Sault Area Hospital (the “Hospital”), like approximately 30 other hospitals in Ontario, required health-care workers to wear surgical/procedure masks each year throughout the five to six month flu season if they were not vaccinated for influenza (“Vaccinate or Mask Policy” or “VOM policy”). The VOM policy required masking of healthcare workers even if they were asymptomatic and regardless of whether there was an influenza outbreak.
Vaccination was optional under the Hospital’s collective agreement. The Hospital unilaterally implemented the mandatory VOM policy for employees who chose to exercise their right under the collective agreement not to get vaccinated.
The Ontario Nurses Association (“ONA”) challenged the VOM policy on the basis that it coerced employees into being vaccinated by “outing” them with mandatory masks if they chose not to be vaccinated.
The Hospital’s position was the VOM policy was necessary for patient safety as it reduced the transmission of influenza virus to patients.
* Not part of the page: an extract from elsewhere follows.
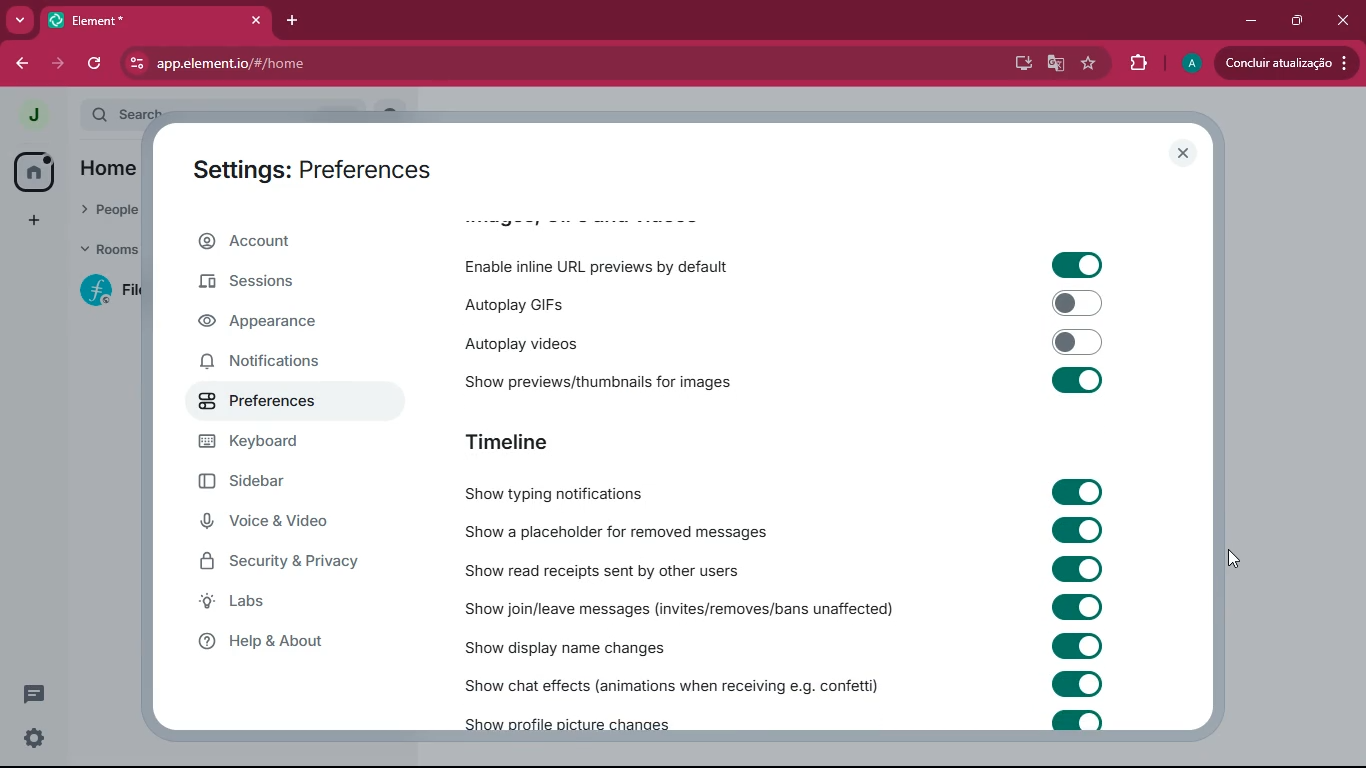  Describe the element at coordinates (29, 114) in the screenshot. I see `profile picture` at that location.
The arbitrator held that wearing masks for five or six months at a time was extremely unpleasant. Employees also felt that they were being put on display for having refused to get vaccinated. After hearing extensive evidence from numerous experts, the arbitrator held there was “scant” evidence the use of masks reduced the transmission of influenza virus to patients or protected health-care workers.
The VOM policy was struck down as an unreasonable exercise of employer’s rights under the collective agreement.
Bottom line for health-care employers:
- Unionized employers should revise their influenza policies to ensure compliance with this latest decision. Here is a link to the full decision.
- Non-unionized employers are not directly affected as this decision does not specifically apply to non-unionized workplaces. However, these employers should revise and reconsider such policies considering hospital policies are often used as benchmarks for other health-care workplaces.